[Collected data]

════════════════

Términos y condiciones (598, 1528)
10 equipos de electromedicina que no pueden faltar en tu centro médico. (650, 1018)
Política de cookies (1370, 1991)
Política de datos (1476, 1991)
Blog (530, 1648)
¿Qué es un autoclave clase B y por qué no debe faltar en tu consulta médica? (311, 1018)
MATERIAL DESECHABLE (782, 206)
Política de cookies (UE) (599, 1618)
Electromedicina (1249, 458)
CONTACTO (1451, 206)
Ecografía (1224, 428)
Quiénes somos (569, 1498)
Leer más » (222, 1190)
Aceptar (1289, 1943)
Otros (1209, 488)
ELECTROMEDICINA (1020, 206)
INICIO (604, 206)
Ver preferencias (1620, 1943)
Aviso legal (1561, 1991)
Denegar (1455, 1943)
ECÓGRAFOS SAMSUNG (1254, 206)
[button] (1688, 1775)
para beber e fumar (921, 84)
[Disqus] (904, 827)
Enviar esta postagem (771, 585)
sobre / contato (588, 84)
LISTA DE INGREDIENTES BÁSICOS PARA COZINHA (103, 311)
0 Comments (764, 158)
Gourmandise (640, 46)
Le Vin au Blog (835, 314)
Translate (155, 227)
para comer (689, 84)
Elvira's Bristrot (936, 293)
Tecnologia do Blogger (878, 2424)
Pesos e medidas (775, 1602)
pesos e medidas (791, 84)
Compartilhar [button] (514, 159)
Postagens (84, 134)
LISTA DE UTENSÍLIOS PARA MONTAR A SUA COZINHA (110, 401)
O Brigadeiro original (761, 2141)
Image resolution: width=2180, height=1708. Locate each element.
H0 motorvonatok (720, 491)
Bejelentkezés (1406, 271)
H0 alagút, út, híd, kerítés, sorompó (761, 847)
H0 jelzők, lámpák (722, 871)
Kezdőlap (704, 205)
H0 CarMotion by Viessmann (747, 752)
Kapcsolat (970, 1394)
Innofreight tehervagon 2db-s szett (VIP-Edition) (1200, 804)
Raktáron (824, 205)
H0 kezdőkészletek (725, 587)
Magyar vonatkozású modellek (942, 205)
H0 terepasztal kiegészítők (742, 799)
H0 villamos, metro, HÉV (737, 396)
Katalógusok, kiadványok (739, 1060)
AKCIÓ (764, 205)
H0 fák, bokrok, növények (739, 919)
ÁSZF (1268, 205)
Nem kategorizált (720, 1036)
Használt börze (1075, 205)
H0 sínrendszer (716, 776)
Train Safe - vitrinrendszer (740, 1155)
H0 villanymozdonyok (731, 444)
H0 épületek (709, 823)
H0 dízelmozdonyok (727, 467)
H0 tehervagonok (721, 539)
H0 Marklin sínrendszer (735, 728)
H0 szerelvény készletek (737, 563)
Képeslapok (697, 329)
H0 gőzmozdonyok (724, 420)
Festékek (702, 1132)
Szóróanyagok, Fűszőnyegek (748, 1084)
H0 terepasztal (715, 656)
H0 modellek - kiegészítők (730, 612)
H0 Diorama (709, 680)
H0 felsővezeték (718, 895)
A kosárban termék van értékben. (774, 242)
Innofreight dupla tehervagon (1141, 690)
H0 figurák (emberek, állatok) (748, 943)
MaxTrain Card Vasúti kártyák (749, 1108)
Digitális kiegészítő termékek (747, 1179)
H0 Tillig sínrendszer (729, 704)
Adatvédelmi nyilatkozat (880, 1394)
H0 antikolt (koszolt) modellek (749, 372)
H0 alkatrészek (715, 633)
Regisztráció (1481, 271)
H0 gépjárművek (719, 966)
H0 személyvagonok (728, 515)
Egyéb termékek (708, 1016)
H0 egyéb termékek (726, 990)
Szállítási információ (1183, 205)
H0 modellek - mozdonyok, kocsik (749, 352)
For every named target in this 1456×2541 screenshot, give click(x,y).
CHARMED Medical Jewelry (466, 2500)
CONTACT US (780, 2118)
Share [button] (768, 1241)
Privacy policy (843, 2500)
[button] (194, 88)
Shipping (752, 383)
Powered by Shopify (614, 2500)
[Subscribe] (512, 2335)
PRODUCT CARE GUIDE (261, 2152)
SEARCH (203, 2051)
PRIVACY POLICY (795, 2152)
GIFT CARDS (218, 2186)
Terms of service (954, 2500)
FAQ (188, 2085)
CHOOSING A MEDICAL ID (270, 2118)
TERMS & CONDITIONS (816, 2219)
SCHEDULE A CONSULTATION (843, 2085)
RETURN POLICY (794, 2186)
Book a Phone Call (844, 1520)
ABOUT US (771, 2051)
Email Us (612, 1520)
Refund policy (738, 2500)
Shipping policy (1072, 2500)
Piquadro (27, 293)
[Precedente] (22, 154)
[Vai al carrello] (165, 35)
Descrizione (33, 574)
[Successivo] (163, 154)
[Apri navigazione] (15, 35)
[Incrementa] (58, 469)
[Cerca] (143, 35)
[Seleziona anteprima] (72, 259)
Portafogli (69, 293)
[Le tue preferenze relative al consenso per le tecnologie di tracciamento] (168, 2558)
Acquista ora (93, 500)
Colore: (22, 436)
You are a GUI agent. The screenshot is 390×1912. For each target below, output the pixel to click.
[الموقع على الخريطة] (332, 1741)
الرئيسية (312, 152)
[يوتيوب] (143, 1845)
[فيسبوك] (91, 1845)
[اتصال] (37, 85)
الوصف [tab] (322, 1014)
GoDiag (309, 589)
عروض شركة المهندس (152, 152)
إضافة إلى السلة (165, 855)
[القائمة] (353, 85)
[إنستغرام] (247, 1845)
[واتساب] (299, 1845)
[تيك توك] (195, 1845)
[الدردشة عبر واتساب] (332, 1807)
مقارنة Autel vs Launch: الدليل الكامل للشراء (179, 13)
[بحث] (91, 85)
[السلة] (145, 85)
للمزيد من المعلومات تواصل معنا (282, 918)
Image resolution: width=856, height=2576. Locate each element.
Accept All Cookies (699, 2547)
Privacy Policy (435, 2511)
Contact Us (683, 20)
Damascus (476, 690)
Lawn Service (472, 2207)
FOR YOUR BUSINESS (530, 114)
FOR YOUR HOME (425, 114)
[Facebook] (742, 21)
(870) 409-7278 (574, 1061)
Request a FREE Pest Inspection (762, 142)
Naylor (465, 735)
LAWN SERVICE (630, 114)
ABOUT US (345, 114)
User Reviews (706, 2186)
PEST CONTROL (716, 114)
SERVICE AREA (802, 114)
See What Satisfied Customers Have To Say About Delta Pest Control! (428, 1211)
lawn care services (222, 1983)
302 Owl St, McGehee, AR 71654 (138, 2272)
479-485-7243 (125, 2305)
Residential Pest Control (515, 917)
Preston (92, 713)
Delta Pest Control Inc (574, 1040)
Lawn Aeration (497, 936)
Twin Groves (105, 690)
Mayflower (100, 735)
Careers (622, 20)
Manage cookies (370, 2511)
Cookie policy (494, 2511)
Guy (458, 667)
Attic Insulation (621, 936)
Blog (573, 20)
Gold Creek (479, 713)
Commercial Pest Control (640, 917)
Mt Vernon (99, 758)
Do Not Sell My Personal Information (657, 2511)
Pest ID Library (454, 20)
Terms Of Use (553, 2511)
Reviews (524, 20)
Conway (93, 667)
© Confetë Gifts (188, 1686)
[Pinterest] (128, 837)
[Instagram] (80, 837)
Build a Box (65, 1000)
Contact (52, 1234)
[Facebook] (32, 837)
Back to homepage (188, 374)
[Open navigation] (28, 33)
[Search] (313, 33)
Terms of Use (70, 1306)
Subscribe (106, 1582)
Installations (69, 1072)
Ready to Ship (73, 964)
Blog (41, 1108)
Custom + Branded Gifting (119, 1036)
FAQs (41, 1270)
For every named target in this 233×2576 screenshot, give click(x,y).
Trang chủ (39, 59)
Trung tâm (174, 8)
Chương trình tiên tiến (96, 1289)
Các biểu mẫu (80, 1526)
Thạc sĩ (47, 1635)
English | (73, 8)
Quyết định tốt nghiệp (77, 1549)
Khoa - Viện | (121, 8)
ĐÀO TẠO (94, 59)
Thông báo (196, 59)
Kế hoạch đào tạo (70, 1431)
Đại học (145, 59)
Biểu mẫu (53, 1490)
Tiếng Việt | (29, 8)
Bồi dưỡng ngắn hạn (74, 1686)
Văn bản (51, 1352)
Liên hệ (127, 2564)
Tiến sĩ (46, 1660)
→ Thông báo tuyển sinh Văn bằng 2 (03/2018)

════════════════

◆ Work request: Only the lines above from the one with "Privacy Policy (435, 2511)" through the one with "PEST CONTROL (716, 114)" should be duplicated, character for character.

◆ Written reply:
Privacy Policy (435, 2511)
Contact Us (683, 20)
Damascus (476, 690)
Lawn Service (472, 2207)
FOR YOUR BUSINESS (530, 114)
FOR YOUR HOME (425, 114)
[Facebook] (742, 21)
(870) 409-7278 (574, 1061)
Request a FREE Pest Inspection (762, 142)
Naylor (465, 735)
LAWN SERVICE (630, 114)
ABOUT US (345, 114)
User Reviews (706, 2186)
PEST CONTROL (716, 114)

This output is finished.